No hay emprendimiento que haya surgido de la zona de confort, ya lo hemos indicado en otros artículos de mi blog. Tratar de avanzar desde esta zona, es como un barco tratando de navegar con el ancla abajo. Lo más seguro es que acabe quemando los motores, si es que no se hunde antes. Como es evidente, hay que saber medir los riesgos, ya que, por ejemplo, una fábrica de hielo en el Polo Norte no tendrá mucha demanda. El riesgo hay que saber medirlo, no lanzarse de cabezas a él. Cuando un emprendedor vende su proyecto, debe vender el riesgo del mismo. Recordemos que los inversores no son tontos, ni las personas que tratas de reclutar para tu equipo. Si ellos ven que tú reconoces los riesgos y tienes un plan para enfrentarlo, ya estarás ganando aliados.

Adaptación.

Tú estás proyectando tu emprendimiento. Ahora bien, puesto que la realidad global de hoy no es la misma de hace cinco años, si no actualizas la visión de tu negocio puedes acabar cerrando.
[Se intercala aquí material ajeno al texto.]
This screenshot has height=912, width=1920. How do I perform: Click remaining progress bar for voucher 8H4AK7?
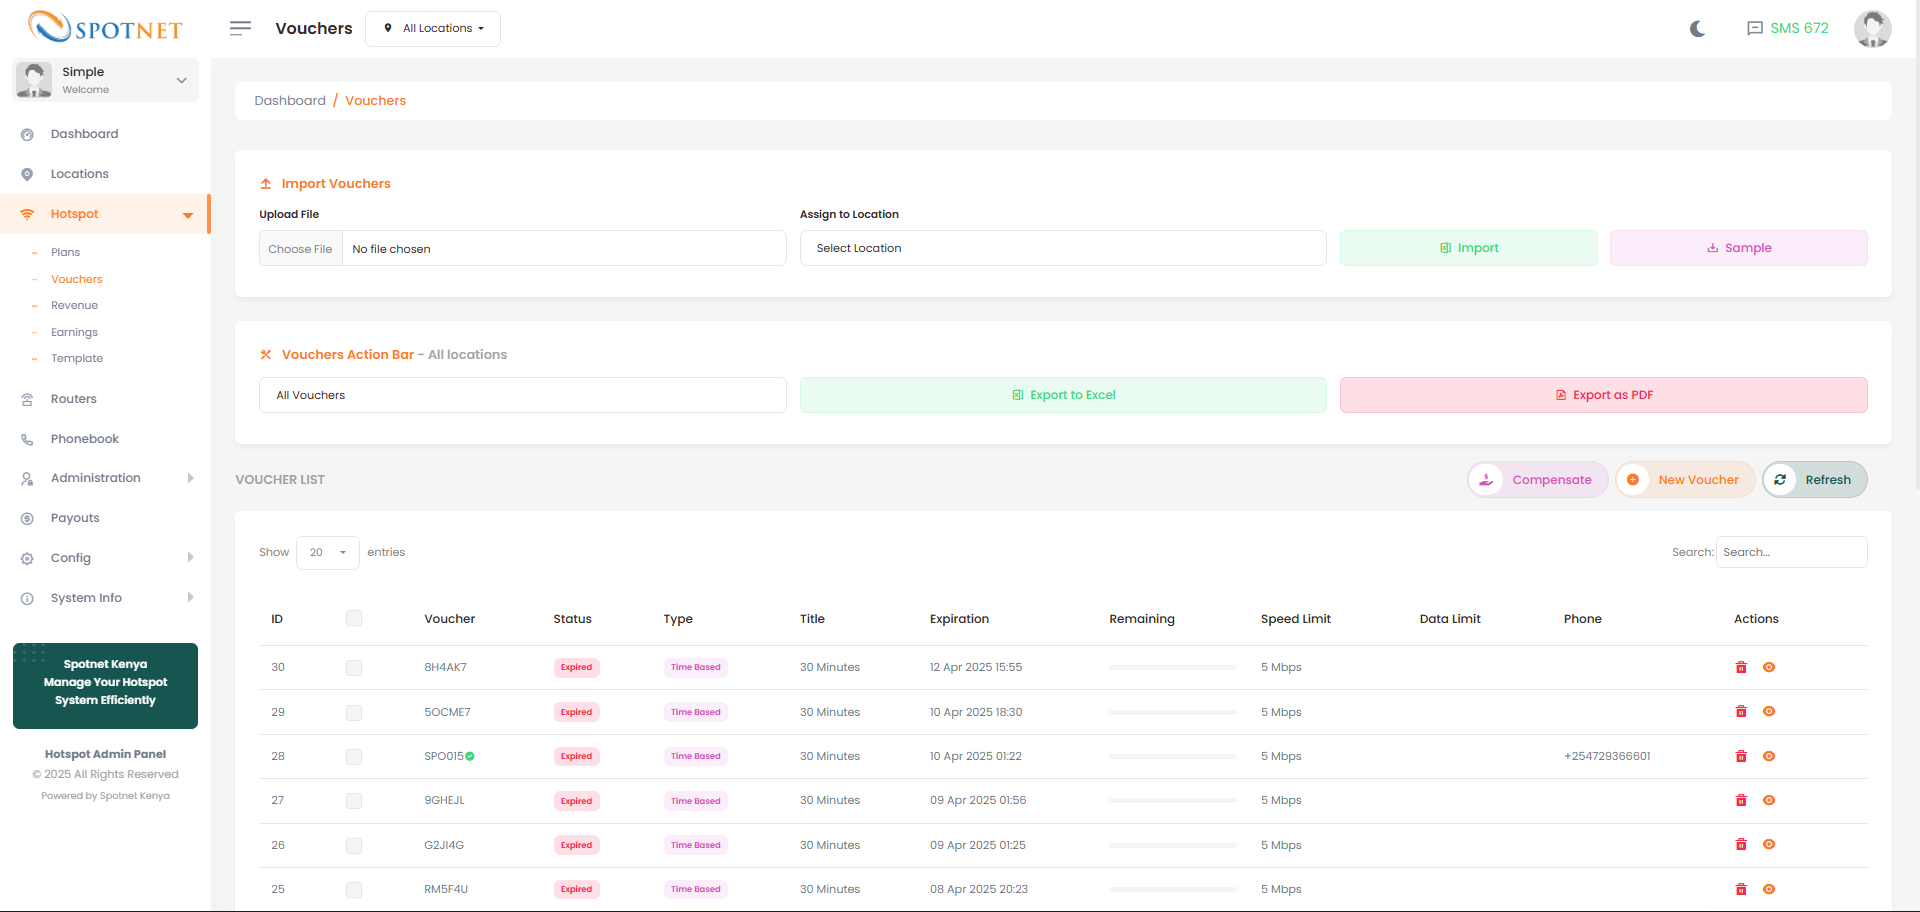pos(1172,667)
Desde el punto de vista del vendedor, debes convencer a tus potenciales clientes que eres una solución actualizada y a tus inversores que eres una opción rentable. Como ves, debes preocuparte en vender una imagen de tu emprendimiento siempre actualizada.

Ganador.

Importante actitud, sobre todo al captar inversionistas. El inversionista es un ganador, así que se busca asociarse con ganadores. Si hay dos empresas con igual potencial de crecimiento, el negocio lo ganará aquella cuyo representante vende su proyecto desde el punto de vista de ganador. En los negocios, la modestia viene a ser un grave error.

Conclusiones.

Como habrás visto, para un emprendedor no es suficiente contar con un buen proyecto: es necesario saber venderlo. Venderlo a los clientes, a los inversores y al propio personal. Esto es parte del trabajo de un líder. Mientras en más campos se venda un emprendimiento, más oportunidades tendrá de alcanzar el éxito.

Si has hecho seguimiento de los emprendedores para aprender de ellos, habrás notado que Steve Jobs era un vendedor de primera. Lo mismo que Jeff Bezos. Todos ellos tienen suficiente dinero para contratar a Leonardo Di Caprio como vocero, pero prefieren mantenerse activos como la imagen de su marca.

¿Por qué lo hacen? Porque, como vendedores de ideas, los inversores confían en ellos, sus equipos de trabajo confían en ellos, sus trabajadores confían en ellos y, por supuesto, el público confían en ellos. Si llegas a este nivel de vendedor, no habrá proyecto que no puedas ejecutar.